Michael Vlasopoulos, Greek Architect at Harvard recently published on Abitare a very interesting (sci)-fictitious Manifesto for Tokyo’s Nakagin Capsule Tower designed by Kisho Kurokawa and built in 1972. His narrator speaks at the first person and develops an ambiguous praise of his life conditions since he moved in one of the tower’s capsule.
I copy the text here, but it could be read directly on Abitare associated with beautiful decontextualized photos of the cells (by M.Vlasopoulos himself maybe ?) and a ton of hyperlinks:
DAY ZERO I never forget the day I bought my capsule. The money could buy me a Toyota car but, instead of a breeze on the face, in a seat of a sports-car, I decided to claim a stagnant volume of air as my own. I left behind my movable furniture, along with my family’s history ingrained in them. Everything had to fit inside two suitcases; this is the maximum volume of stuff my capsule can handle. Unencumbered by the weight of old lifestyles, I engage in a new one. SLEEP The ascetic kernel of my new home gives me the perfect excuse to live my city as lavishly as I always wanted -with clear conscience.
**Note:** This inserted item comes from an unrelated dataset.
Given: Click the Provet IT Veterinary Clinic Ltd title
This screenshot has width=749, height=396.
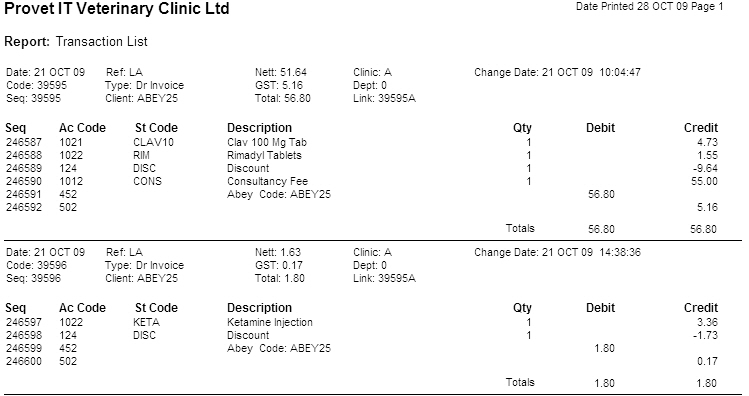Looking at the screenshot, I should click(117, 9).
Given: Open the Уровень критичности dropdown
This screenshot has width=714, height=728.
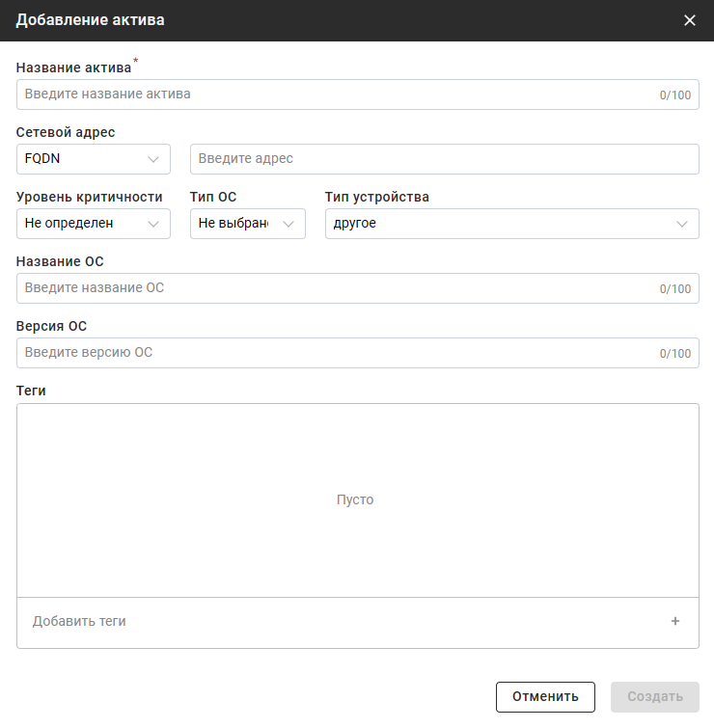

I can now flow freely in the generic space of consumption of the urban outside, having already reserved a point of return. As long as the city sustains my eccentricities, my desires, my food habits and my plastic impulses, my house constitutes a purgatory for my sleep. Sleep has become a secular version of confession, an act of neurological purification of memory in a mass consumption culture. Oblong, because it is designed for the horizontal of the lying body, the capsule is endowed with a white plastic rigidity. During the unconscious faze of sleep, the bed is the only tool we keep wrapped around or attached to our dormant bodies. It can always be seen as a cave, a suit or a cryogenic shelter for the sleeping body. It is the only stasis a nomad can afford. Inside the capsule I become whole again, another complete cyborg; it’s the same kind of disciplined comfort that I find in my suit and tie. Outside, I’m another nude animal.